Çalışma Bakanı çıkıp, “iş güvenliği yasası lazım” diyor. Çalışma yaşamının sorumluluğunu taşıyan bir bakan çıkıp, sanki sorumlu kendisi değilmiş gibi konuşabiliyor. Madem yasa lazım, neden bugüne kadar çıkarmadınız? İş güvenliği yasasını çıkartmak için her ay 100’den fazla işçinin ölmesi mi gerekiyor? Peki, meclis gündemine getirilen İş Sağlığı ve Güvenliği Yasası, gerçekten de işçilerin derdine derman olacak mı, ölümler duracak mı? Yasanın ayrıntılarına baktığımızda böyle olmayacağını rahatlıkla görebiliriz.
Yasa taslağı öyle bir hazırlanmış ki, işçi sınıfının büyük çoğunluğu bu yasanın kapsamı dışında kalıyor. Sigortasız çalıştırılan, dolayısıyla kapsam dışı olan 9 milyon işçi, bu yasadan yararlanamayacak. İş kazalarının yaşandığı onlarca işyerinde patronlar, işçilerin sigortalarını iş kazasından sonra yapmaktalar. Bu yasanın işçilerin derdine derman olmayacağı şuradan da belli: Yasanın getireceği yükümlülükler, 50’den fazla işçinin çalıştığı işyerlerinde geçerli olacak. Türkiye’de sigortalı işçi çalıştıran işyeri sayısı 1 milyonu geçiyor. Fakat bu işyerlerinin %98’i 50’den az işçi çalıştırıyor. Taşeronlaşma alıp başını gittiği için, yüzlerce işçinin çalışır gözüktüğü fabrikalarda da, birden çok şirket bulunuyor. Bu şirketlere kayıtlı işçi sayısı çoğunlukla 30’u geçmemektedir. Bu nedenle, sigortalı olsa bile milyonlarca işçi, İş Sağlığı ve Güvenliği Yasası kapsamı dışında kalacaktır.

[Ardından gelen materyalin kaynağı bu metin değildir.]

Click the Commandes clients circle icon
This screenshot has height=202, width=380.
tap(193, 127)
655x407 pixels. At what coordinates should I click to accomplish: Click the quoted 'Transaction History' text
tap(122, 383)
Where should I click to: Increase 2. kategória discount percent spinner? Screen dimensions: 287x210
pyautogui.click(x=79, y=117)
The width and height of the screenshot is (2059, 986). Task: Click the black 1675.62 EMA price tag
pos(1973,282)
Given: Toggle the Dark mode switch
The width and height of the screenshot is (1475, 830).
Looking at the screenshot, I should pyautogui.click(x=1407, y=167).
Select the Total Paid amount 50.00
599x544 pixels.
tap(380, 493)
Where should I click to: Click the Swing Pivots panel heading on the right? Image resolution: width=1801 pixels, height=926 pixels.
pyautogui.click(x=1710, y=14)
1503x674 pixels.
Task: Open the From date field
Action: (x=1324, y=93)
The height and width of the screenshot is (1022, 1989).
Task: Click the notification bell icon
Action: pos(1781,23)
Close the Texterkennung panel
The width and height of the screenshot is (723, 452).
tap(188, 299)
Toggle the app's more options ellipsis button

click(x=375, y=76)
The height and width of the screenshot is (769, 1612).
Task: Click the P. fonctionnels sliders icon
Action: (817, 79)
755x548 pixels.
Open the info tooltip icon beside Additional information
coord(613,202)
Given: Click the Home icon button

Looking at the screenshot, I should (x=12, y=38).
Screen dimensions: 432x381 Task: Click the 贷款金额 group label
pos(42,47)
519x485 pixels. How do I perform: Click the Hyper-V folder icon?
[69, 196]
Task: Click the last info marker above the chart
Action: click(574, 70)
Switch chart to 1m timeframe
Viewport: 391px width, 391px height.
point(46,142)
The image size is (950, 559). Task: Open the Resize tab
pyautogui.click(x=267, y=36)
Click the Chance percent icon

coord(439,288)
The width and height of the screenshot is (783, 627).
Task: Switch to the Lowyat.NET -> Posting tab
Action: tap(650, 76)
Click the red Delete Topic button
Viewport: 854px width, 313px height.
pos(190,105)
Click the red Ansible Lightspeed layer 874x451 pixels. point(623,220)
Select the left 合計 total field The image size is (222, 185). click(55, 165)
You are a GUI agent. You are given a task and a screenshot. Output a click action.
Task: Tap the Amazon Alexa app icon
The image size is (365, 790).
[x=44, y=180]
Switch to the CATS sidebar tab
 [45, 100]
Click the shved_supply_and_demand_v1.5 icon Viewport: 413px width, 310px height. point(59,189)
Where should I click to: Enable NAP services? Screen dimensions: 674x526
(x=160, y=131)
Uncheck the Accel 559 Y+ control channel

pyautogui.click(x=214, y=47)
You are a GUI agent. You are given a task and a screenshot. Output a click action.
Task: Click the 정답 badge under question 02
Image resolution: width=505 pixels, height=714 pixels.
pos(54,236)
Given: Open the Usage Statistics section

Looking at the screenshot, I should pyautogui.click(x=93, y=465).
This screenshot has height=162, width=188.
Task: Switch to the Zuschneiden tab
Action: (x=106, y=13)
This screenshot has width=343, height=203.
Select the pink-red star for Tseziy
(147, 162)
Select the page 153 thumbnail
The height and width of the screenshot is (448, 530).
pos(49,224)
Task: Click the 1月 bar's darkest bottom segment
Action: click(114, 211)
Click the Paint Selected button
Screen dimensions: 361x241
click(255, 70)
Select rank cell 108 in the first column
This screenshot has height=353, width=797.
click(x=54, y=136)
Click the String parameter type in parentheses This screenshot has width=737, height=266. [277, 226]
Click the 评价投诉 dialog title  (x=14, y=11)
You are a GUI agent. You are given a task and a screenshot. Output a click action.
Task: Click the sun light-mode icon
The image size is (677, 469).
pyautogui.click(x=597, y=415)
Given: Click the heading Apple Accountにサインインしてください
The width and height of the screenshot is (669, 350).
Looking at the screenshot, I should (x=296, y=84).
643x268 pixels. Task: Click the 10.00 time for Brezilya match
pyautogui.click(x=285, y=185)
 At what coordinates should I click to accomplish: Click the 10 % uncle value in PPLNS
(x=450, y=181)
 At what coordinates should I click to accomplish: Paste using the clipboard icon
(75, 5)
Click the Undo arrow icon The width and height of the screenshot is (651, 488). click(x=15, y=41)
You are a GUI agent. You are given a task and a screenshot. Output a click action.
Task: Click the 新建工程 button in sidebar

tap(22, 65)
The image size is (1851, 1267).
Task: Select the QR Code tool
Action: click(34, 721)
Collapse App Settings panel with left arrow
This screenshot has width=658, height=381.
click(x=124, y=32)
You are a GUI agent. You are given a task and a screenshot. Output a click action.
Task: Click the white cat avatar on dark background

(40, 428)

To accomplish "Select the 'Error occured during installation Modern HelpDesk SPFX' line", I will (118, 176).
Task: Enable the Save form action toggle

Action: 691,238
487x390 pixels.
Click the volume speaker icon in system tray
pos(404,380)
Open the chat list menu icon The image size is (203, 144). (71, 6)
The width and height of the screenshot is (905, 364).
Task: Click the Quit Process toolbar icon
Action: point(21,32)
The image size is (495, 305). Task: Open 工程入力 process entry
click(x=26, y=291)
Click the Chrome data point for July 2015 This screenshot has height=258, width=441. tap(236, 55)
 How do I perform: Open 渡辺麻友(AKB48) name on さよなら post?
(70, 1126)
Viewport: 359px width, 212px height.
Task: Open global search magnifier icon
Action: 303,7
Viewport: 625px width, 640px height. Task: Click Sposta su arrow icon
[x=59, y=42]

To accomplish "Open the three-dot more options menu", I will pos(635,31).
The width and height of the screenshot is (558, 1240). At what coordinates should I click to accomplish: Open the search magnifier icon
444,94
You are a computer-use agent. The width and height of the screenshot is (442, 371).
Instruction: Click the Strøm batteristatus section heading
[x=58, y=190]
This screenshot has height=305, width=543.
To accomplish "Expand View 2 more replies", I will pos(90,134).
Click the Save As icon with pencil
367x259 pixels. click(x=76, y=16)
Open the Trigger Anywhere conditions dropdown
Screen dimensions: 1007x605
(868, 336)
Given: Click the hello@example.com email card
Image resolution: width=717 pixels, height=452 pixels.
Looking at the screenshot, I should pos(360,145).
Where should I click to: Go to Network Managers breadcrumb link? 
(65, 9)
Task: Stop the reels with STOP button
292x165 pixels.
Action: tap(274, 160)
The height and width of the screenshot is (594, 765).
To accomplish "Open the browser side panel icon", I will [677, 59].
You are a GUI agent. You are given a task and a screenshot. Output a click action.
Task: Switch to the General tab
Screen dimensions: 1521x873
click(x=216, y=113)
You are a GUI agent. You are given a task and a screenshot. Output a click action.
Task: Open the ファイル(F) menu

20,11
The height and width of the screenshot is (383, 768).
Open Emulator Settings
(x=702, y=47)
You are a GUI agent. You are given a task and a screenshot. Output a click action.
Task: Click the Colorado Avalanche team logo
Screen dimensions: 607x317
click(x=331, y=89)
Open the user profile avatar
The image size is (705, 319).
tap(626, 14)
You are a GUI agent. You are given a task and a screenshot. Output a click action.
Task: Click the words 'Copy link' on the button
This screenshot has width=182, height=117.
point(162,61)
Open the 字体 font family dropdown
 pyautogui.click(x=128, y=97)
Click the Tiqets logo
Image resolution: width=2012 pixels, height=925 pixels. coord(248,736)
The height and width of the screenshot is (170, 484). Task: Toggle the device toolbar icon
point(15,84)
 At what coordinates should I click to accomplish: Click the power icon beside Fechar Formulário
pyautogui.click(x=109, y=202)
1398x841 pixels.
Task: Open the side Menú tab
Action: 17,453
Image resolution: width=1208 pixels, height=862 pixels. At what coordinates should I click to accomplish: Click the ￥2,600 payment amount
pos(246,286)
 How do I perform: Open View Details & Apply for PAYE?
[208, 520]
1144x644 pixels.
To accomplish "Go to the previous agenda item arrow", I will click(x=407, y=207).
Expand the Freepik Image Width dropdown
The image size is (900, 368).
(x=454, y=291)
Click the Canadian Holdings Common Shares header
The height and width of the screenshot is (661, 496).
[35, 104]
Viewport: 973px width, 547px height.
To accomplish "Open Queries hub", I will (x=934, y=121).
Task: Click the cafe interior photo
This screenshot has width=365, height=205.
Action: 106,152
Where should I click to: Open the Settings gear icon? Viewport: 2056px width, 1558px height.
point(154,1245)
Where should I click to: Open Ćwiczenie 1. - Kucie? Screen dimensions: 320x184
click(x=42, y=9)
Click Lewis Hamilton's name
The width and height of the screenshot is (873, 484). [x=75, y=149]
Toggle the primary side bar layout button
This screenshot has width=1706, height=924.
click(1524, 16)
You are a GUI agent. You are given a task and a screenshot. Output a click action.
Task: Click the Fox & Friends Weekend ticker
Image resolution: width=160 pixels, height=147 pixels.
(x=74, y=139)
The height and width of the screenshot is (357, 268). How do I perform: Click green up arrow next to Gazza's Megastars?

AKP hükümeti ve Çalışma Bakanı “yasa çıkartıyoruz, işçi ölümleri duracak” diyor, ama gerçekler hiç de öyle söylemiyor. Aslında kurda kuzu teslim ediyorlar. Yasa taslağına göre, 50’den fazla işçinin çalıştığı işyerlerinde İş Güvenliği Kurulları oluşturulacak. Bu kurulda işveren ya da temsilcisi, işyeri hekimi, iş güvenliği uzmanı ve işçi temsilcileri yer alacak. Yasa, patronları, işçilerin kendi temsilcilerini seçmelerini sağlamakla yükümlü kılıyor. Eğer patron, işçilerin söz konusu kurula temsilci seçmesini sağlamazsa ceza alacakmış: Tam 200 lira! Yani açıkça işçilerle alay ediliyor. İşçilerin kendi bağımsız kararlarını alamayacağı, patronun bu kurula istediği kişileri alacağı, 200 lira cezanın bir yaptırım gücü olmayacağı yeterince açıktır. Diğer taraftan, işten atılma kaygısı duyacak ve bağımsız olamayacak olan iş güvenliği uzmanının, patronunun denetiminden çıkmayacağı da bellidir. Tümüyle patronların denetimine girecek olan İş Güvenliği Kurullarına, patronlara maliyet oluşturacak gerekli iş güvenliği önlemlerini aldırmak mümkün olmayacaktır. Hadi diyelim ki kurul gerekli kararları aldı; bu kurulun patron üzerinde hiçbir yaptırım gücü olmadığı için patron istediği gibi hareket edebilecektir.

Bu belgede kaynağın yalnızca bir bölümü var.